たとえばD2に20%を入力し、E2で割引後価格を求めるなら「=B2*(1-$D$2)」と入力できます。
=B2*(1-$D$2)
割引率を変更したいときはD2だけを書き換えれば、オートフィルしたすべての計算結果が更新されます。
条件値を数式へ直接入力せず、専用セルを絶対参照する構成は、後からの修正にも強い作り方です。
為替レートや単位換算での利用
ドル建ての価格を円換算する場合も、為替レートを一つのセルに置いて絶対参照する方法が便利です。
たとえばB1に為替レートを入力し、A列のドル価格を円換算する数式なら「=A2*$B$1」となります。
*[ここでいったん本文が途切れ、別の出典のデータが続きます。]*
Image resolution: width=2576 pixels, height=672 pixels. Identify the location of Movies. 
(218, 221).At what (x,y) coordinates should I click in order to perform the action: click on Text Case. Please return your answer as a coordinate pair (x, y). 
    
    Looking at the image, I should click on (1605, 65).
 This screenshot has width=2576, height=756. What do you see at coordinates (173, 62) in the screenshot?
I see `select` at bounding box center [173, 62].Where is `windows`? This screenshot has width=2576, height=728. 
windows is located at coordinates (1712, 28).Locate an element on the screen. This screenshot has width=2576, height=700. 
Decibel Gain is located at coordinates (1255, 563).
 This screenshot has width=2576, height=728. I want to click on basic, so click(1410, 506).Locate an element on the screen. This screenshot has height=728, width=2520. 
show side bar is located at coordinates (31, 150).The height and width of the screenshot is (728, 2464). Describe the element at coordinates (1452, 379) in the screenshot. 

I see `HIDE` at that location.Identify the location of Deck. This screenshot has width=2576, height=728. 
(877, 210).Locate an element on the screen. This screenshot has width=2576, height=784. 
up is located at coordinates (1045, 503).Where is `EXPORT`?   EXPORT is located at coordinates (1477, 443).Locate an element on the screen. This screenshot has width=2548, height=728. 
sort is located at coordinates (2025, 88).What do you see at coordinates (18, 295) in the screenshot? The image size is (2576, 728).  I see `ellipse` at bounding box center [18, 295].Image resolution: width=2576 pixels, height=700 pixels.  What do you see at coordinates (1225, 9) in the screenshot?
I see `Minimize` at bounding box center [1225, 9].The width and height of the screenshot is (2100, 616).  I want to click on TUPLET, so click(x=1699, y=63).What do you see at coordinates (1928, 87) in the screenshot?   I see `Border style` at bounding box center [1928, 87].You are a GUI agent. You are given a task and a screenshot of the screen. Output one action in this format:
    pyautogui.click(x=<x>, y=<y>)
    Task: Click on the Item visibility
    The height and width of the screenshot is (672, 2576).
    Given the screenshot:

月ごとにレートが変わっても、B1の値を更新するだけで表全体を再計算できます。
単位換算、消費税、送料、手数料、目標値と実績値の比較にも同じ考え方を応用できます。
数式を読みやすく保つ工夫
複雑な数式では、どのセルが共通条件なのか分かりにくくなる場合があります。
そのため、固定するセルの近くに「税率」「換算レート」「目標」などのラベルを付けると、表を引き継ぐ人にも意味が伝わります。
名前の管理を使って税率セルに名前を付ければ、セル番地の代わりに分かりやすい名前を数式内で使うこともできます。
ただし、基本的な表では$D$2のようなセル参照のほうが、参照位置を直感的に確認しやすいでしょう。
【操作のポイント】変更される可能性がある条件は入力セルへまとめ、そのセルを絶対参照にすると保守しやすい表になります。
まとめ エクセルで列や行を固定する絶対参照の方法($D$を使う意味)
Excelの「$D$」は、数式で列Dを固定する考え方を表す記号であり、実際には「$D$2」のようにセル番地として使います。
$D$2は列Dと2行目の両方を固定する絶対参照で、数式をオートフィルしても参照先がずれません。
列だけを固定したい場合は$D2、行だけを固定したい場合はD$2を使い、コピーする方向に応じて選びます。
共通の税率、割引率、為替レート、目標値を参照する計算では、絶対参照が特に役立ちます。
数式入力中にF4キーを押すと参照形式を順番に切り替えられるため、ドル記号を手入力するより効率的な場面もあります。
数式をコピーした後は、数式バーで固定したセル番地がそのまま残っているかを確認し、正しい計算結果につなげましょう。